__Text provided__:
■ ■ ■ ■ ■ ■ ■

I went through all of the stages of anyone else with any chronic illness.  Denial that this could actually be happening to me progressing to truly accepting that I do.  I embrace the fact that it is part of me, but it does not define me.

If you should meet me, you might notice the effects of prednisone on my form, but other than that, you don’t see asthma.  Back in 2007, you may have.  This visual change, this lack of shortness of breath, is what has enabled me to move on with life.  Without saying, my less than loved rescue inhaler is an external hard drive for my lungs.  Always plugged into my pocket.

Armed with many drugs consumed and breathed daily, I still suffer with exacerbations every 2-4 months, depending on unintended exposures to my numerous triggers.  Still, those in-between moments are wonderful.  I never could have believed that I could have a full life and have severe asthma.  As I danced at both of my daughters’ weddings this last Fall, this is testament to my lungs playing a minor role in my life.  I write this to thank the doctors that nursed me back to health, regulated my recovery and always encouraged me to follow their multi-lined detailed “asthma action plans”.  I owe them my life, to be sure.

With this said, I know not all of us have the same quality of life. There are many worse and many better than I, however one thing is for certain:  Life goes on and each breath is hope for yet another one.  Let all of us take a moment to look forward and hope for a better tomorrow for the very young and the very old all suffering from asthma worldwide.

■ ■ ■ ■ ■ ■ ■

__Data extract__:
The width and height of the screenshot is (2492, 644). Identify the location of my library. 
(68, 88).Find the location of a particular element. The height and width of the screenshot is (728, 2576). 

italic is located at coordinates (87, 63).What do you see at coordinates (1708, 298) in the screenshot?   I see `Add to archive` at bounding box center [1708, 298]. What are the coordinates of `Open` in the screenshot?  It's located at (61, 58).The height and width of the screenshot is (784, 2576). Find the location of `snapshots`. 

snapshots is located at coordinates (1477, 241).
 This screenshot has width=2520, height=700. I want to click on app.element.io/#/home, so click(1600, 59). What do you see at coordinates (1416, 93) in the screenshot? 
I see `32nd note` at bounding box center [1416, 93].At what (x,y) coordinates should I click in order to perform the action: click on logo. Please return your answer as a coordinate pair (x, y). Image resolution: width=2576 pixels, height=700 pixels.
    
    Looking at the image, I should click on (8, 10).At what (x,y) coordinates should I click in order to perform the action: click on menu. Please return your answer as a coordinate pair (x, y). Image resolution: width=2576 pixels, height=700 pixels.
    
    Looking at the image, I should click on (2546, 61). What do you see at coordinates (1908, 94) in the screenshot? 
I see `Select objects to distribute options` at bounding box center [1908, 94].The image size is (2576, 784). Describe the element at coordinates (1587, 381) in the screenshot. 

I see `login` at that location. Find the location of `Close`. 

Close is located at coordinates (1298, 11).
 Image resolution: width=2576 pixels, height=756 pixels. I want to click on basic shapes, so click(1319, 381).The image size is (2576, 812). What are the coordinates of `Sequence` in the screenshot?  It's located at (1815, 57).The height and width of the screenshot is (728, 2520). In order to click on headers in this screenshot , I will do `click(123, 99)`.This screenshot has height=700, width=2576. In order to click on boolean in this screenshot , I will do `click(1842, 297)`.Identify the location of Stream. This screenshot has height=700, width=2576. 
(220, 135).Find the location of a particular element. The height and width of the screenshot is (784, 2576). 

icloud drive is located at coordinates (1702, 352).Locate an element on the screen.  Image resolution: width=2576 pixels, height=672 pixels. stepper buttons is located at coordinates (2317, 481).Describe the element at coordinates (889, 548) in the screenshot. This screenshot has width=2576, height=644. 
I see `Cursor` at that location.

■ ■ ■ ■ ■ ■ ■

__Explore the material__:
**1)** From the asthma essay, copy the stretch from "I went through" through "into my pocket." word for word.
**2)** Continue the essay about living with severe asthma, starting after its final sentence and writing in the same voice.

__Answers to the exercise__:
**1)**
I went through all of the stages of anyone else with any chronic illness.  Denial that this could actually be happening to me progressing to truly accepting that I do.  I embrace the fact that it is part of me, but it does not define me.

If you should meet me, you might notice the effects of prednisone on my form, but other than that, you don’t see asthma.  Back in 2007, you may have.  This visual change, this lack of shortness of breath, is what has enabled me to move on with life.  Without saying, my less than loved rescue inhaler is an external hard drive for my lungs.  Always plugged into my pocket.

**2)**
I’d like to take this opportunity to add my two cents as someone who has experienced asthma.  I, and so many others, know its impact on family, career, community, and the world.  It is time to continue to do more than limit exposure to the triggers.  What else can we do?  Looking to the researchers and the funders of this research to lead the way to the answers.  There are just too many suffering from this.  We need to look at education of both those bearing the burden and those in our communities who don’t understand, to take them and walk with them until they do.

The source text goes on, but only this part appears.